Switch Your First Flowers from Crocus to American Pasqueflower
What says spring more than the crowns of the crocus pushing up into the air? For many of us, crocus joins tulips and daffodils as the triad of spring, with crocus of course leading the way. So let’s call it plain fact that the crocus is a welcome sight to gardeners. But they are thin gruel for our native pollinators. By shifting your first flowers back a few weeks, you can still get that early-season pop of purple and provide a nectar to break the long winter fast of our native insects. Presenting, the American pasqueflower.
Plant This
Not That
American pasqueflower loves a rock garden and is happiest in part shade, says Ashley White, community habitats manager at the Butterfly Pavilion. Like all our native plants, it is well adapted to the high plains/prairie and can thrive through our droughts once established. American pasqueflower is less common than its trans-Atlantic cousin the European pasqueflower, which is a popular xeric plant around here, so check labels carefully at the nursery.

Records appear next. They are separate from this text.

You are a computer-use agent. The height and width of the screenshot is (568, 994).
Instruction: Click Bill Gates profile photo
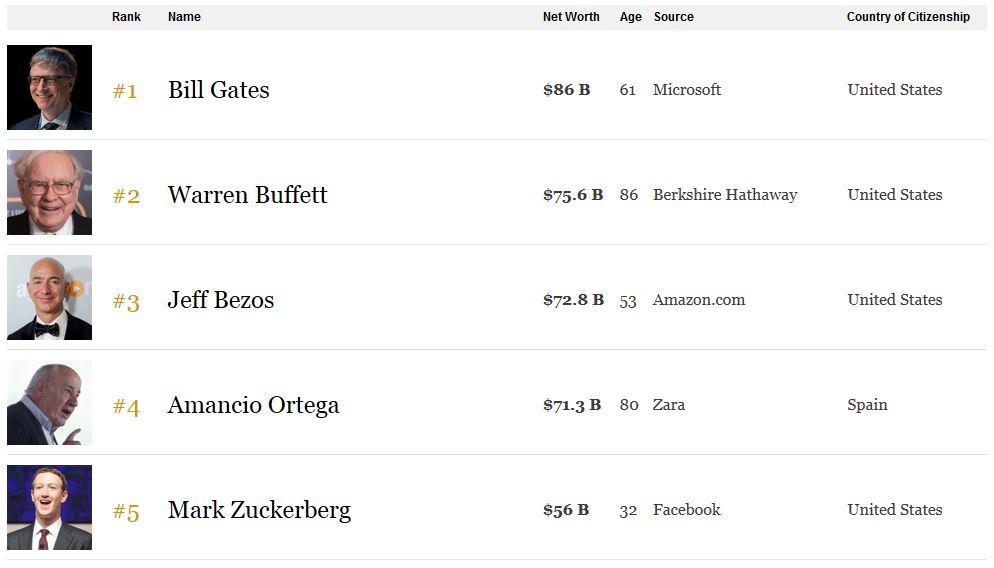[x=49, y=88]
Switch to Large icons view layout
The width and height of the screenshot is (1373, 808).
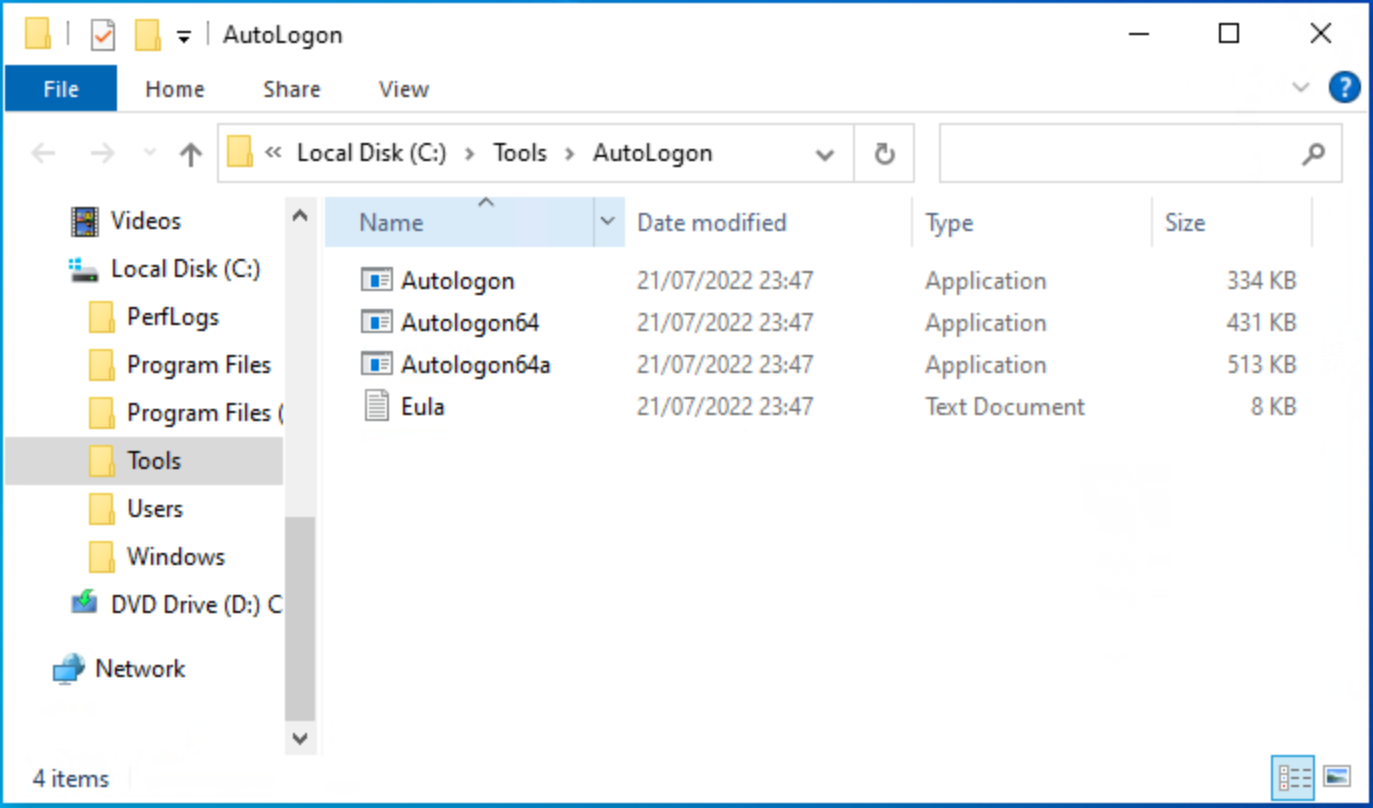click(x=1337, y=776)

Like the crocus, American pasqueflower is an early-spring plant and very low maintenance. Both make use of spring rains to bloom early in the season and then go dormant. It’s helpful to remember where you planted them because they’ll go back into their roots in the height of summer. American pasqueflower blooms a hair later than crocus — but still in time to be the all-important first food for our native pollinators.